Now that we have the HTML content, observe that all the data relevant to quotes is in a `span` tag and has an attribute, 'class' as `text`. The `find_all()` method for the soup object is used here to get all such occurences. It gives us the list of all occurences of the query, here quotes. We store the list in variable `text`.


In [8]:
text = soup.find_all('span',class_="text")
print(text)

[<span class="text" itemprop="text">“It is better to be hated for what you are than to be loved for what you are not.”</span>, <span class="text" itemprop="text">“This life is what you make it. No matter what, you're going to mess up sometimes, it's a universal truth. But the good part is you get to decide how you're going to mess it up. Girls will be your friends - they'll act like it anyway. But just remember, some come, some go. The ones that stay with you through everything - they're your true best friends. Don't let go of them. Also remember, sisters make the best friends in the world. As for lovers, well, they'll come and go too. And baby, I hate to say it, most of them - actually pretty much all of them are going to break your heart, but you can't give up because if you give up, you'll never find your soulmate. You'll never find that half who makes you whole and that goes for everything. Just because you fail once, doesn't mean you're gonna fail at everything.

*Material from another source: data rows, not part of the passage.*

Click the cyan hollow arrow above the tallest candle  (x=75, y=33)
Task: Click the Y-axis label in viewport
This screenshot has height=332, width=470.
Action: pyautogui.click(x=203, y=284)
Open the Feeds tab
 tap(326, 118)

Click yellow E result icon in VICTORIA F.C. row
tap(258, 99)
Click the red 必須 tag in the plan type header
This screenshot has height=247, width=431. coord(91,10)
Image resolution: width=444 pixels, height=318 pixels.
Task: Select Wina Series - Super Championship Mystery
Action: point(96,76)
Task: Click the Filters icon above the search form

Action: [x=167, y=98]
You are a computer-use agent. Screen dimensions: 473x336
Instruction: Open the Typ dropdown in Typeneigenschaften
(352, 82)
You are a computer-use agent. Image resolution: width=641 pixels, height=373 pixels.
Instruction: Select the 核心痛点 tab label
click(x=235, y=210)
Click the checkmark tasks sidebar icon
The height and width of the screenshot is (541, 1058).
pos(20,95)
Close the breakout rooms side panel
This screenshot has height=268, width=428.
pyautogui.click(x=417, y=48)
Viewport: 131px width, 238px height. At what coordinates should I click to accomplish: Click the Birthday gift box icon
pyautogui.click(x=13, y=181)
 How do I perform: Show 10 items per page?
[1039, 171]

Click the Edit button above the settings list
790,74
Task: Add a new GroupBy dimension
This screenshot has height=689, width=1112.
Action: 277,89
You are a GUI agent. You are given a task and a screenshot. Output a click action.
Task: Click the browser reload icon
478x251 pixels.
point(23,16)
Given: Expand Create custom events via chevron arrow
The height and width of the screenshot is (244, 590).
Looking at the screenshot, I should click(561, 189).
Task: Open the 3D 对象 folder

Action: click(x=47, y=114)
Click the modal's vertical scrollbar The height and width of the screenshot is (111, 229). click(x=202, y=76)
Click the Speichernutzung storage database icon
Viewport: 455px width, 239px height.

Keep trying, hold 

Hence here we can see all the quotes relevent to input tags are stored in the list <b>text</b>
to access the desired quote (nth quote):

In [9]:
try:
  print(text[modindex%10].text)
except:
  print('quote not found')

“It is better to be hated for what you are than to be loved for what you are not.”


Similarly, to find the author's name, we find the tag `small` and class `author`.

In [10]:
try:
    au = soup.find_all('small',class_="author")
    print("by",au[modindex%10].text)
except:
    print("quote not found")

by André Gide


### Conclusion

Using BeautifulSoup, we have shown how to scrape data and extract useful information from the webpages. There are many applications to scraping which you can explore in your free time! Good job!